第2章 始動
エルヴィンは顎に添えた指を滑らせながら少し考えた後、ゆっくりとその口を開いた。
「…いいだろう。君はここに身を置き私たちの手助けをしながら、帰る方法を模索してくれ。」
「本当ですか?!ありがとうございます!」
安堵して思わず頬の筋肉を緩めると、エルヴィンも柔らかく微笑んだ。
しかし次の瞬間にはその微笑みを奥に引っ込め、真剣な顔でエマを見つめる。
「ではさっそく手始めに、君にやってもらいたいことがある。」
「何でしょうか…?」
「君のいた世界とこことでは違っていることが多すぎるだろう。おそらく、君の想像もしないような現実もここには存在している。
無知なことほど恐ろしいことはない。ここでそれなりに暮らすための知識をつけてもらう。」
「それなりに暮らすための、知識…」
エマはエルヴィンの言葉を繰り返し、少し考えたあと、顔を上げて答えた。
「分かりました!この世界で生きるために必要なことなら、頑張ります!」
いい目だな。
清らかで、誠実で、純粋で…
エルヴィンは自分を見つめるエマの瞳にの中にそんな類のものを感じて、思わず頬を緩めた。

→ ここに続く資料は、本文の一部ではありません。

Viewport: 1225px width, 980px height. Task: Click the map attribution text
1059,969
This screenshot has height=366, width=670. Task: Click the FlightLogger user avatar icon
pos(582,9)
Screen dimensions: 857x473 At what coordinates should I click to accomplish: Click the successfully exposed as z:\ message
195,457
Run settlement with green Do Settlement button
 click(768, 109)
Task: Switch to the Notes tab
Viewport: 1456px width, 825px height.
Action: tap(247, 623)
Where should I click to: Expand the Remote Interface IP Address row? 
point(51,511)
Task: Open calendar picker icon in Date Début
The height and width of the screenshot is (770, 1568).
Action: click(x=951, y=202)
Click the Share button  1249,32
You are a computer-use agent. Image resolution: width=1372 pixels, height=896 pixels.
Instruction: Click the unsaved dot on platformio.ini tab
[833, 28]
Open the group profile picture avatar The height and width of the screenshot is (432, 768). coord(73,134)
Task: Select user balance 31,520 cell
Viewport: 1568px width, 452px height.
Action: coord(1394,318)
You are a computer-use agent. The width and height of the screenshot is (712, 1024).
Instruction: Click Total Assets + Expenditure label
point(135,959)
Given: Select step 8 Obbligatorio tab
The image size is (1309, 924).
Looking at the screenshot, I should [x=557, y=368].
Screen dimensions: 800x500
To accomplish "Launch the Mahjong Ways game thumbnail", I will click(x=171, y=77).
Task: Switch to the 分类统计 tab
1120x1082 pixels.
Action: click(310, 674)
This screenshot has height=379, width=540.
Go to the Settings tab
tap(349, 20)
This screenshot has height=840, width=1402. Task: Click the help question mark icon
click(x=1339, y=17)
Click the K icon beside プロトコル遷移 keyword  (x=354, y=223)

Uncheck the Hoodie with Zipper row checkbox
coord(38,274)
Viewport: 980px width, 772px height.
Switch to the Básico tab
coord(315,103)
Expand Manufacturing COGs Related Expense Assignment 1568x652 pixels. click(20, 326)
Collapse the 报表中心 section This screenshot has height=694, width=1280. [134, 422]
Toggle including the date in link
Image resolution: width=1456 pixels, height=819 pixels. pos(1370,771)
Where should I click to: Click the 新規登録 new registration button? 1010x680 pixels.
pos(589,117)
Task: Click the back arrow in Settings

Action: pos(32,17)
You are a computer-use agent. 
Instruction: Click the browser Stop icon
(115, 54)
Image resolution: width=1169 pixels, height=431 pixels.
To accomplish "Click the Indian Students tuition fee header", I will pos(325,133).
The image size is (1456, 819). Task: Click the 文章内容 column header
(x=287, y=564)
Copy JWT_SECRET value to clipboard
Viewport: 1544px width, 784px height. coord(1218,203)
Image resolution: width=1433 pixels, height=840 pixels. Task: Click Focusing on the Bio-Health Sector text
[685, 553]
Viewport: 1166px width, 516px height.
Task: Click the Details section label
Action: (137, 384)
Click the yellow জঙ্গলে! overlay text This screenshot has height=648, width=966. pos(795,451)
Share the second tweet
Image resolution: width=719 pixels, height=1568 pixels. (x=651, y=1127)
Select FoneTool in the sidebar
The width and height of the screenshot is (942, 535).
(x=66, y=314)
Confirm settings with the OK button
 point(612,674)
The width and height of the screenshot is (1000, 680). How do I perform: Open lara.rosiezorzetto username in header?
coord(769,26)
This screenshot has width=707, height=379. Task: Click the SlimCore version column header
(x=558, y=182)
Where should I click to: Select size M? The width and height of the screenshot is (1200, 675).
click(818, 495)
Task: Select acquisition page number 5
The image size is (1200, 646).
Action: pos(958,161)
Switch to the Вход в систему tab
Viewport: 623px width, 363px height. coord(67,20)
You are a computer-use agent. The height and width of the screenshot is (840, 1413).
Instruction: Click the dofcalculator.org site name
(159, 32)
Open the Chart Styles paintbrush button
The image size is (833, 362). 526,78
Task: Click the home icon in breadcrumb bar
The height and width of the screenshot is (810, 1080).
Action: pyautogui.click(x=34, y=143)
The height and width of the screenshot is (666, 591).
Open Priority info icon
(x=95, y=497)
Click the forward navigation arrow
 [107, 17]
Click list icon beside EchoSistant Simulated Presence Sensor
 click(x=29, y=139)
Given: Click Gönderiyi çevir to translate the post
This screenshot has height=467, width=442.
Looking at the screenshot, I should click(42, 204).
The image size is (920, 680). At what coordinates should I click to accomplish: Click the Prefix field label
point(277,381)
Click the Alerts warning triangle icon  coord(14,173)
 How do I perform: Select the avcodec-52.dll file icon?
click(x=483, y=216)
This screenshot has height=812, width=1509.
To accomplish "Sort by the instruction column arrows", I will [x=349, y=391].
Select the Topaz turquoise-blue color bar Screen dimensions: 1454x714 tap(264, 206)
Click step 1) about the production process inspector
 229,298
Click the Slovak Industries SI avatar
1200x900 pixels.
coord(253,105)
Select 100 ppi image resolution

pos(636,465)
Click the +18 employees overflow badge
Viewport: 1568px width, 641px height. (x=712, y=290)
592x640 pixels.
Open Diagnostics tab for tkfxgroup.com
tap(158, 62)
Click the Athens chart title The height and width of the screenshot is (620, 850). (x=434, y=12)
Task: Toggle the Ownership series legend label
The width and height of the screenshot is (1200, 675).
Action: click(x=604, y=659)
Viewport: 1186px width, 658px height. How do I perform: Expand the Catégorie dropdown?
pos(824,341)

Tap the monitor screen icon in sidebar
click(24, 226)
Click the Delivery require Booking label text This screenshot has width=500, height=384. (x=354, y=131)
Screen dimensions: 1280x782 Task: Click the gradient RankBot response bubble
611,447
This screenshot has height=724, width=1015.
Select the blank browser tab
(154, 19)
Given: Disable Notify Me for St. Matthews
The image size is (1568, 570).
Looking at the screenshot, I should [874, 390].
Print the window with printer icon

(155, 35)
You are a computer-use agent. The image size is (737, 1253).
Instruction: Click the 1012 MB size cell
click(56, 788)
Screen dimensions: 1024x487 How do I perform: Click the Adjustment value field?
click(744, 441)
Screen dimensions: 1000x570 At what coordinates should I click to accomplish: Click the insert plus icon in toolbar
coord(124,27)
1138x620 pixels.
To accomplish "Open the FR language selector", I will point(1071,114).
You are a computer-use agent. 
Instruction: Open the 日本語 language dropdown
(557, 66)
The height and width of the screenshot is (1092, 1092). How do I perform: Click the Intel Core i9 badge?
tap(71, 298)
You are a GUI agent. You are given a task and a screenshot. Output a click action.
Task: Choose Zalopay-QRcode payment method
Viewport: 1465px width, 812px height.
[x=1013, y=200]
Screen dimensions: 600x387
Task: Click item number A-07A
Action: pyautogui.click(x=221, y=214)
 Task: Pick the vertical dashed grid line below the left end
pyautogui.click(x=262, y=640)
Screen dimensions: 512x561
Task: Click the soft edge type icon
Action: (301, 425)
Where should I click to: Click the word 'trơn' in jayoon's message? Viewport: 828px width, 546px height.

「あぁ、よろしく頼むよ。それから、我々はあくまで兵士だ。今日は休日だが、明日からまた“日常”が始まる。
とりあえず今日は、リヴァイに兵舎内を色々と案内してもらうといい。」
バタン!!!
エルヴィンが言い終わるのと同時に、団長室のドアが勢いよく開いた。
「エルヴィン!新しい巨人の捕獲道具を作ろう!!とても良い案が浮かんだんだ!早く形にしたくてさ!開発費用はどうにか工面して欲しい!…って、え?」
息を切らして現れたのは、すらりと足の長い長身の女性だ。
赤茶色の髪を後ろで無造作に束ね、縁の薄い楕円形の眼鏡を掛けている。
「どうやら俺は案内役をしなくていいらしいな。」
リヴァイは短く呟いた。
エマはその意味が分からずリヴァイを見るが、やれやれと言った様子で目を伏せていた。